We took a tour of the 9th Ward again, this time in day light and we were able to stop the van in a deserted area beside a house where it was obvious no-one had returned to in the last 2.5 years where all the furniture and stuff from inside the house had just been tossed about and pushed up agains thte windows and doors. It was such a sad sight. We were also able to see the hand made signs that had to be made after the disaster to mark streets, at the beginning they were just painted on telegraph poles and it looks like a 3rd world country.
We headed out for dinner to a nice Cajun restaurant called pere Antoine's. I had the catfish which was very good. Jen and I then went to the funky pirate to hear Al Carson singing again, then onto Presevaton hall which was very cool and then we met up with Brett, Amy, Elizabeth and Joe and went to a nice jazz bar.

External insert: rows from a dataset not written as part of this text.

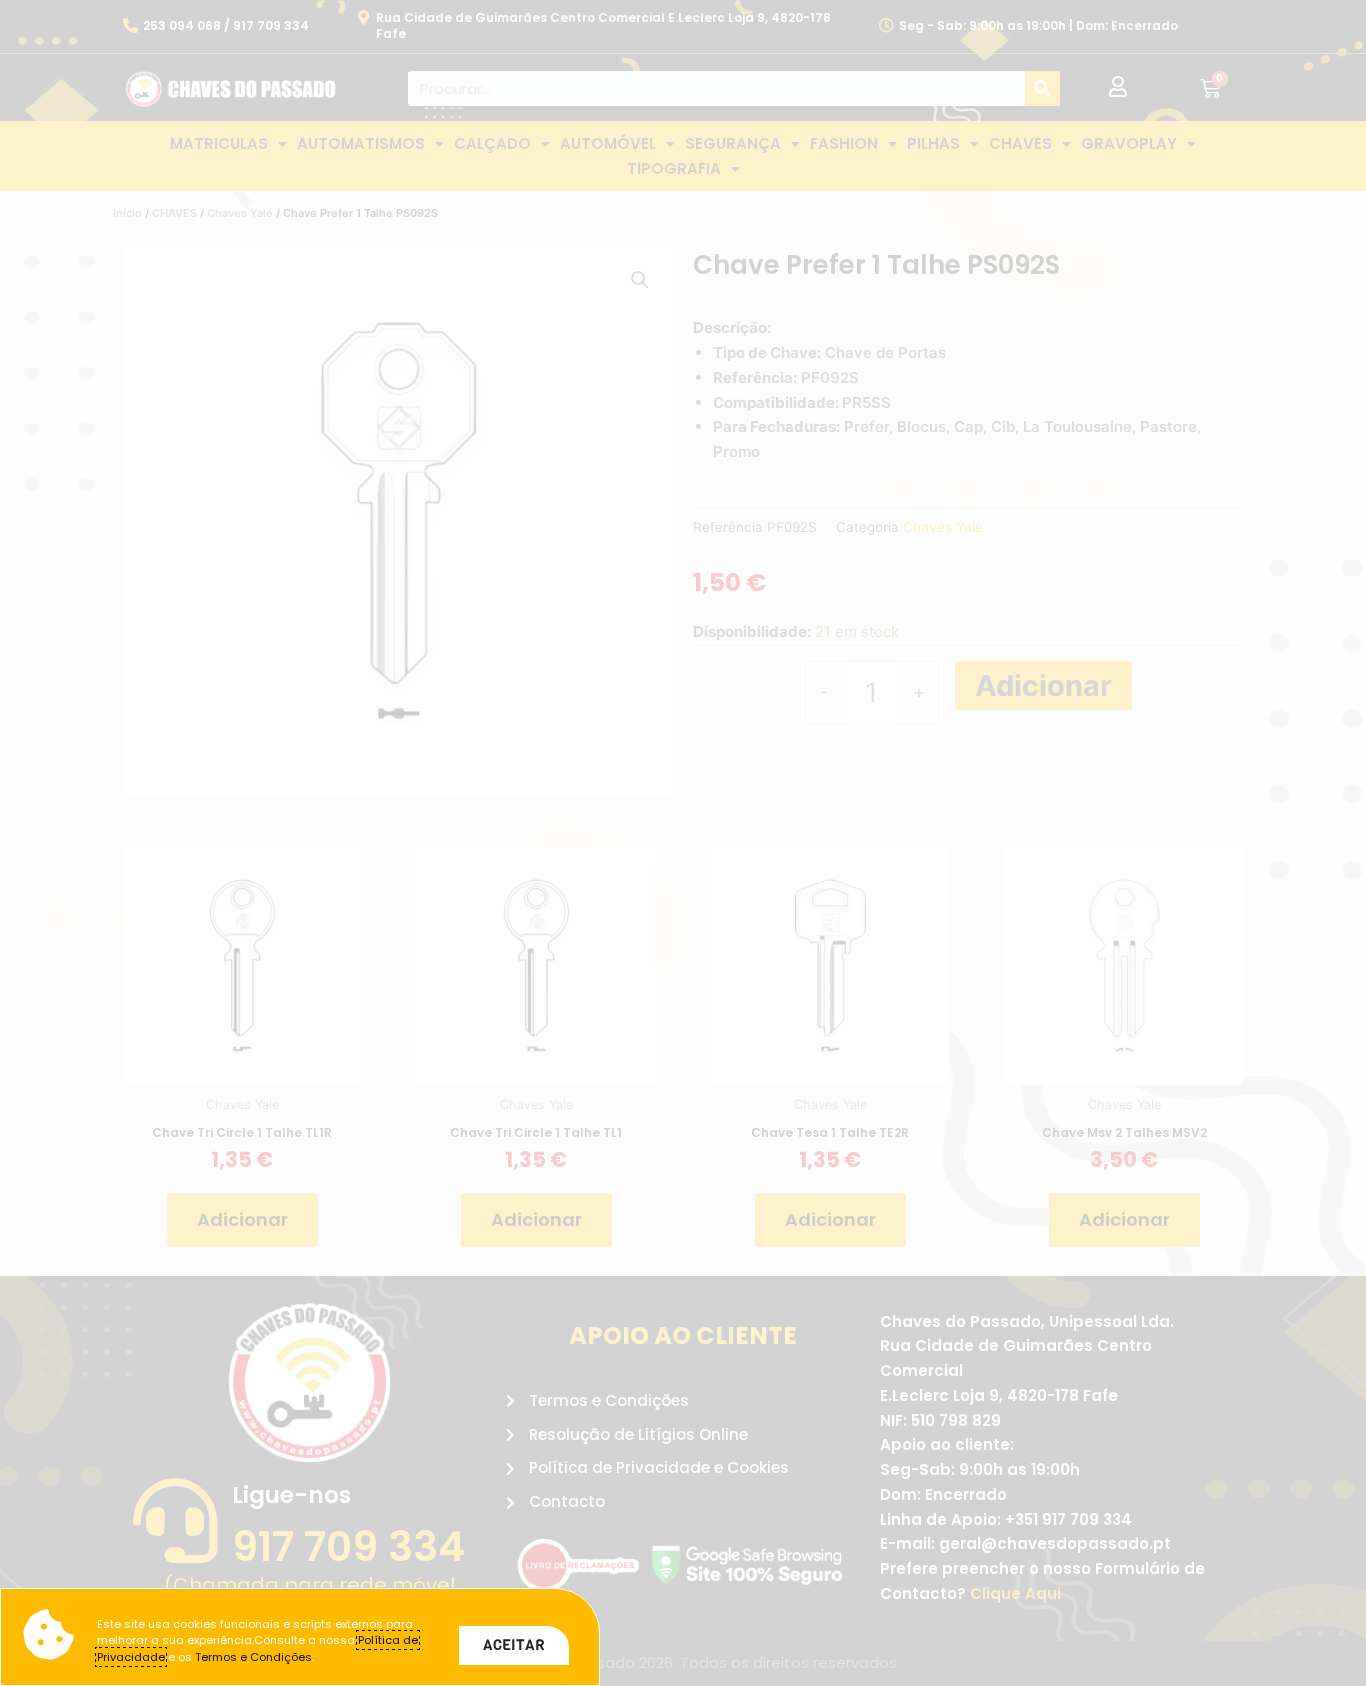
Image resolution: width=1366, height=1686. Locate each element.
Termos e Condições (253, 1657)
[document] (683, 843)
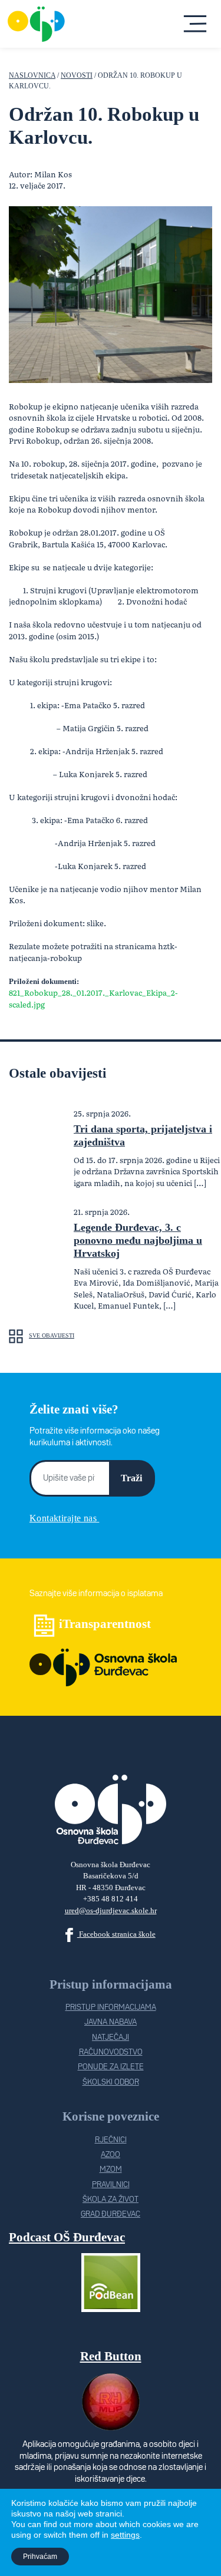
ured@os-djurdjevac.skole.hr (111, 1910)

It was a fun night and a great way to end an amazing week long experience.
Saturday
So we were up at 5am to be on the road at 6.30 which was very early. Luckily I sleepy pretty much til lunchtime. But one of the great things about this trip was also the chance to get to meet some really amazing people and learn so much more about this country I am in for the year.
The whole trip was an amazing experience from meeting fantastic DePaul people, to the insanity of Bourbon Street to the desolation of the lower 9th ward. It is something that i shall not forget any time in the near future.